The most powerful and successful conspirators refuse to acknowledge that anything is impossible, and this is why they have been successful. They ride on the human tendency to accept everyday explanations for even the most deranged events.
Imagine a planet of free thinkers. People whose minds are capable of exploring every possible direction of human action, both great and "depraved". That is not Humanity, in general. That is better a description of the highest heights of the Illuminati. They ask themselves, "What would people NOT expect?" And they use that, to generate social change from unexpected directions.
Then they ask: "How can we prevent others from thinking the same way?"

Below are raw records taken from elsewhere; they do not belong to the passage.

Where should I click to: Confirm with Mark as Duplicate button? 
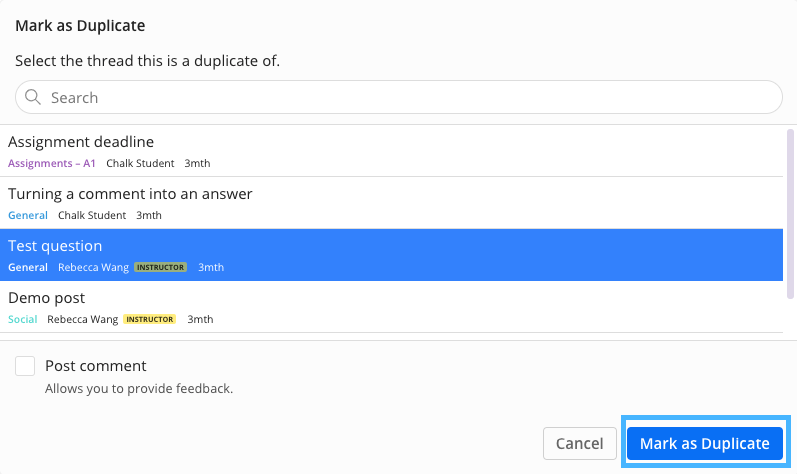coord(704,443)
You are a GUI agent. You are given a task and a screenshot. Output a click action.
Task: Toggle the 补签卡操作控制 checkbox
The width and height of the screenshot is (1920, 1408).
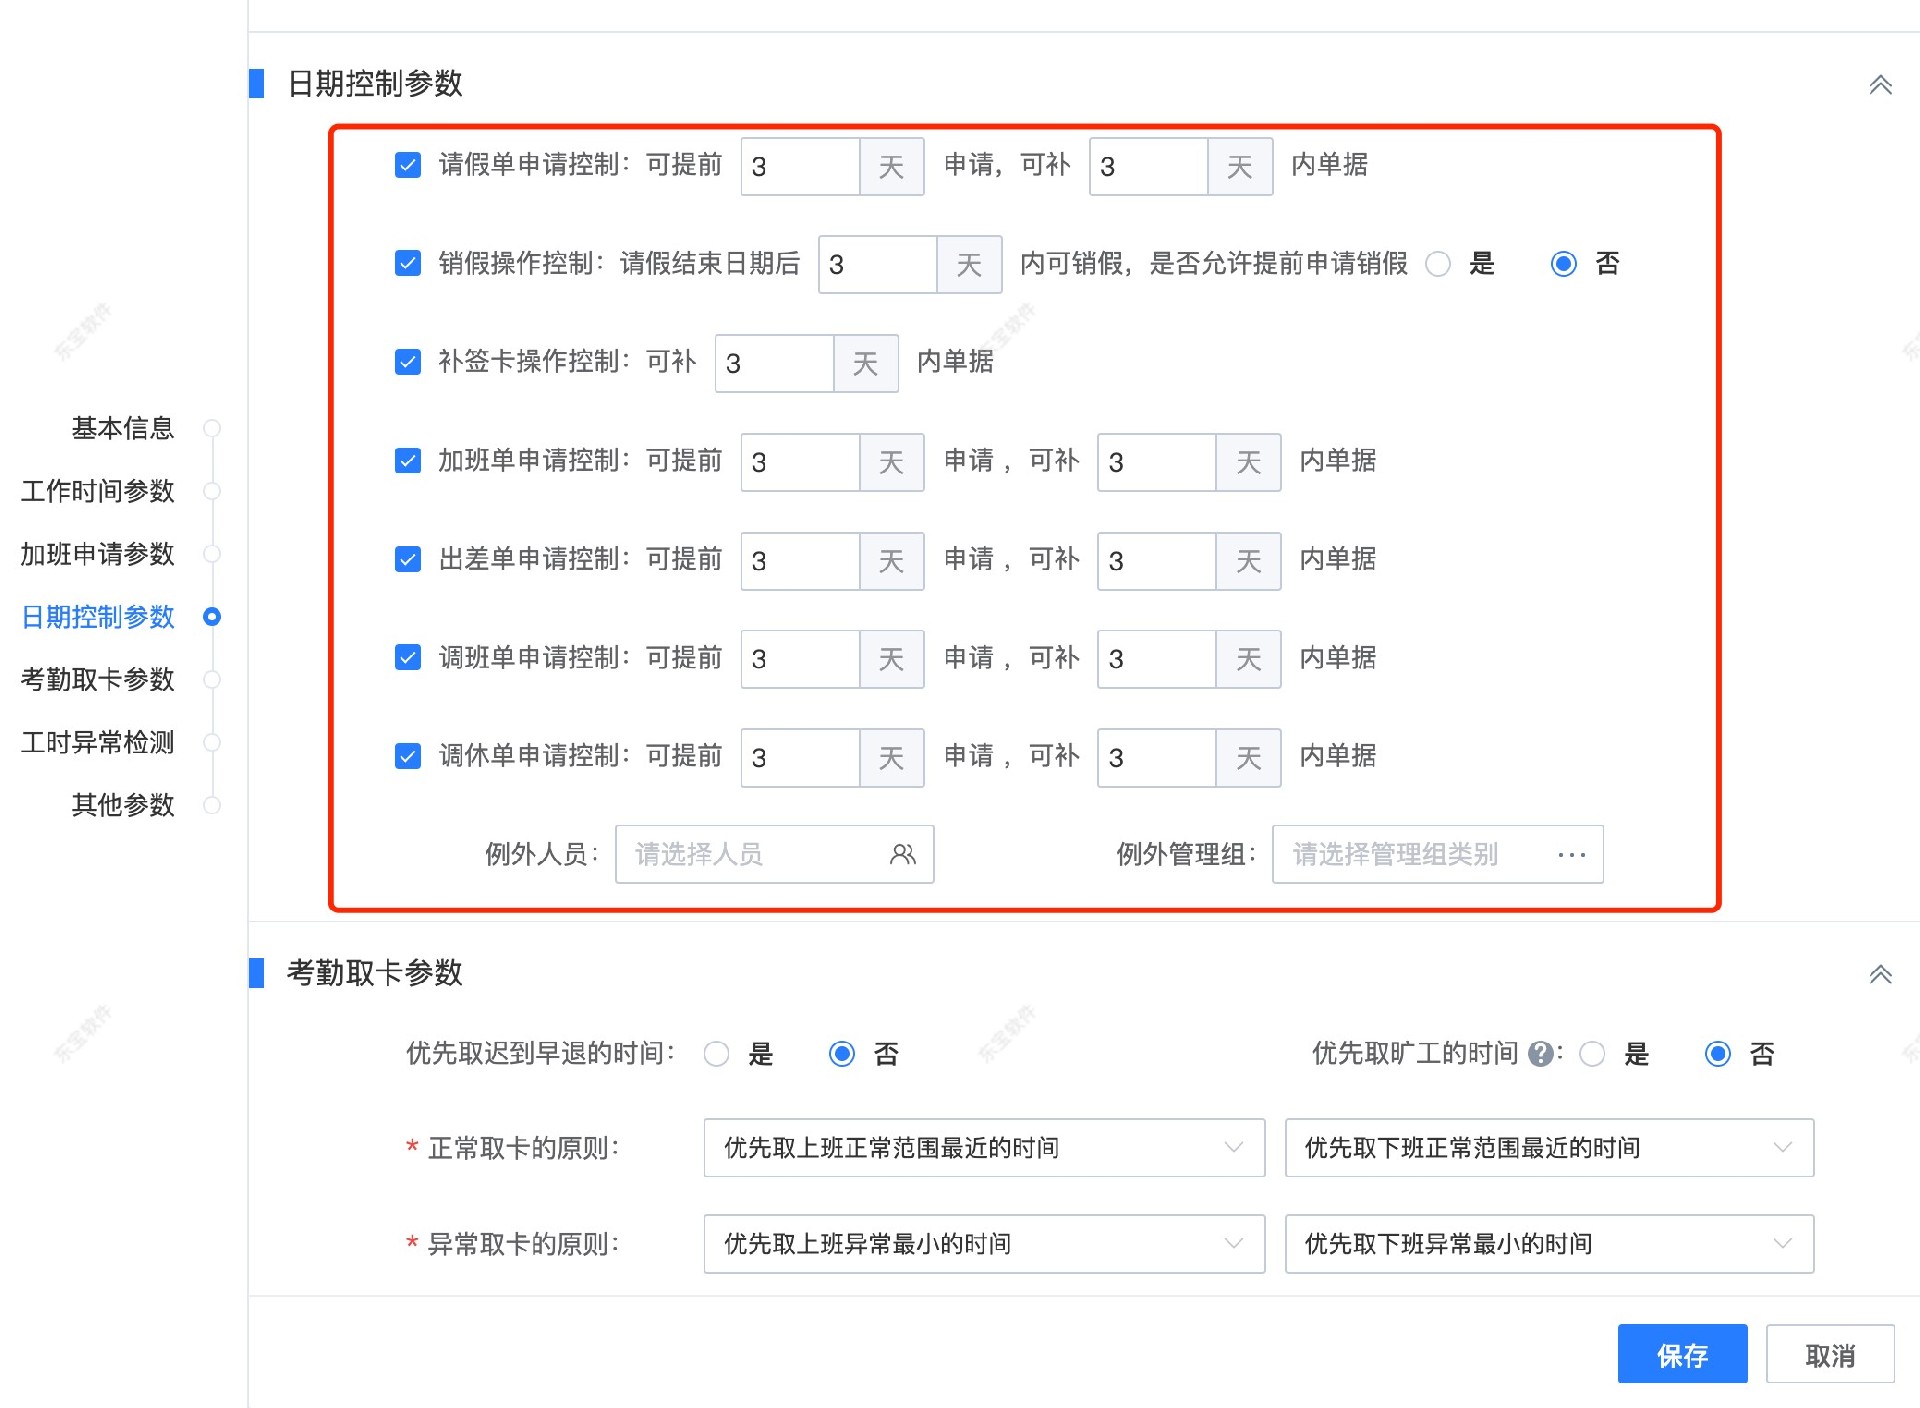[x=408, y=362]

It's simple: give them new toys, and create "world-ending" crises to worry about. Meanwhile actual world-killing crises unfold - and that means Japan.
So forth.
People in general do not feel happy about intrigue and conspiracy. They want to live their lives in peace, without worry. They want to be able to put their bag down, and attend to other business, without worrying that someone will steal their bag while they are otherwise involved.
The true Conspirators are by now so far ahead of commonplace thinking that what they are aiming at is not stealing the bag, but replacing it with their own bag, and telling you it's the one you just set down.
People are too easy to control.
"No one would ever do that. It's not possible. We can't do that. No one would ever want to do that. No one would think of that."
Maybe you wouldn't. And that's exactly why THEY did.
Why are people so resistant against truth? Or even fact?
I have spent much of my life trying to understand the blindness of normal humans.
For example, this very day I attempted to inform my colleagues that one or more of the nuclear reactors in Fukushima has been admitted to be in a meltdown state. This is a likely catastrophic development.
I might as well have been telling them the schedule for the #260 bus. They didn't know; they didn't care; and they didn't care to know.
Is it indifference? It is inertia? Is it lack of mental ability?
What is wrong? What is wrong with people? Why do they refuse to see?
Whatever it is, it is the means by which the conspirators have managed to succeed.